Saved data entries
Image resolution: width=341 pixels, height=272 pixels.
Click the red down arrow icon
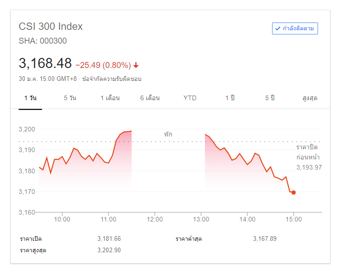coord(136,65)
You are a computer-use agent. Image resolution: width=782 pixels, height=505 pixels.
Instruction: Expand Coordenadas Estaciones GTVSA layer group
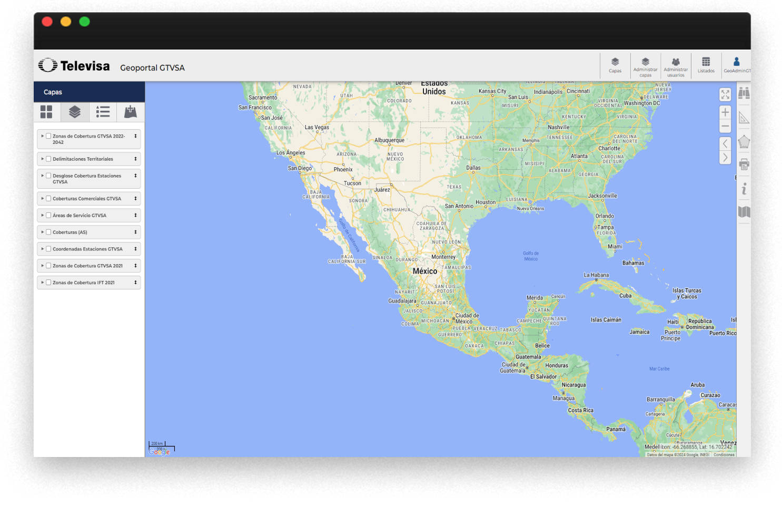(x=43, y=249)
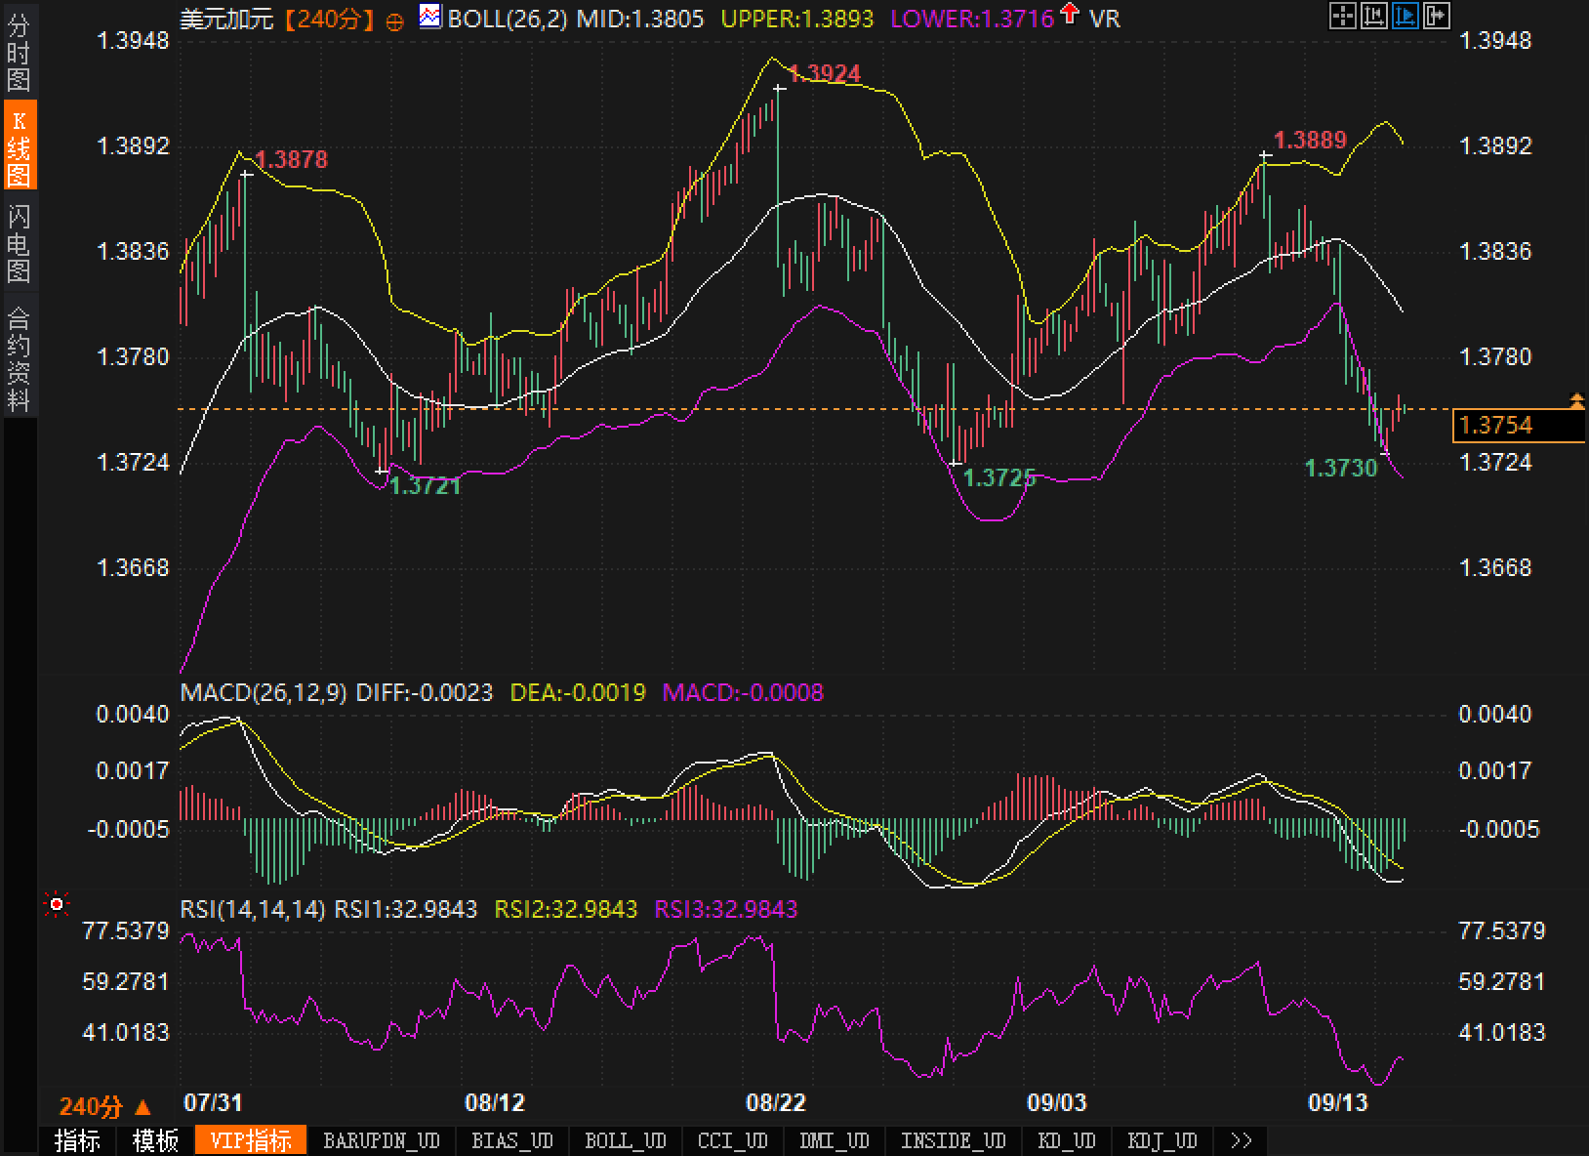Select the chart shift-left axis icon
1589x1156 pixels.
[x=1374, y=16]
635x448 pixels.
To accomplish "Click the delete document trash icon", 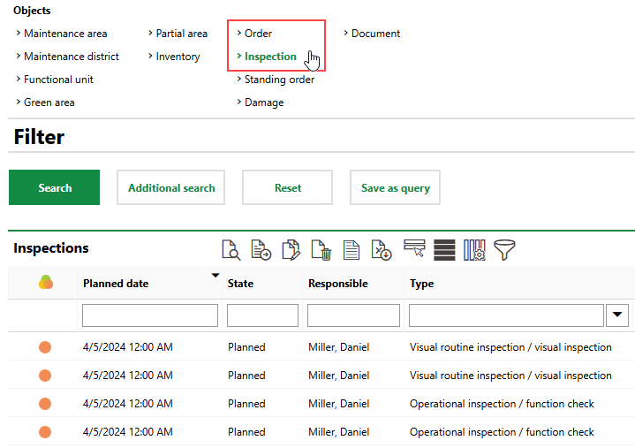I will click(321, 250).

EXERCISE DETAILS: Copy whichever lines of the records above contain the word "Image".

TASK OUTPUT:
Image resolution: width=341 pixels, height=272 pixels.
You are a computer-use agent. Image resolution: width=782 pixels, height=505 pixels.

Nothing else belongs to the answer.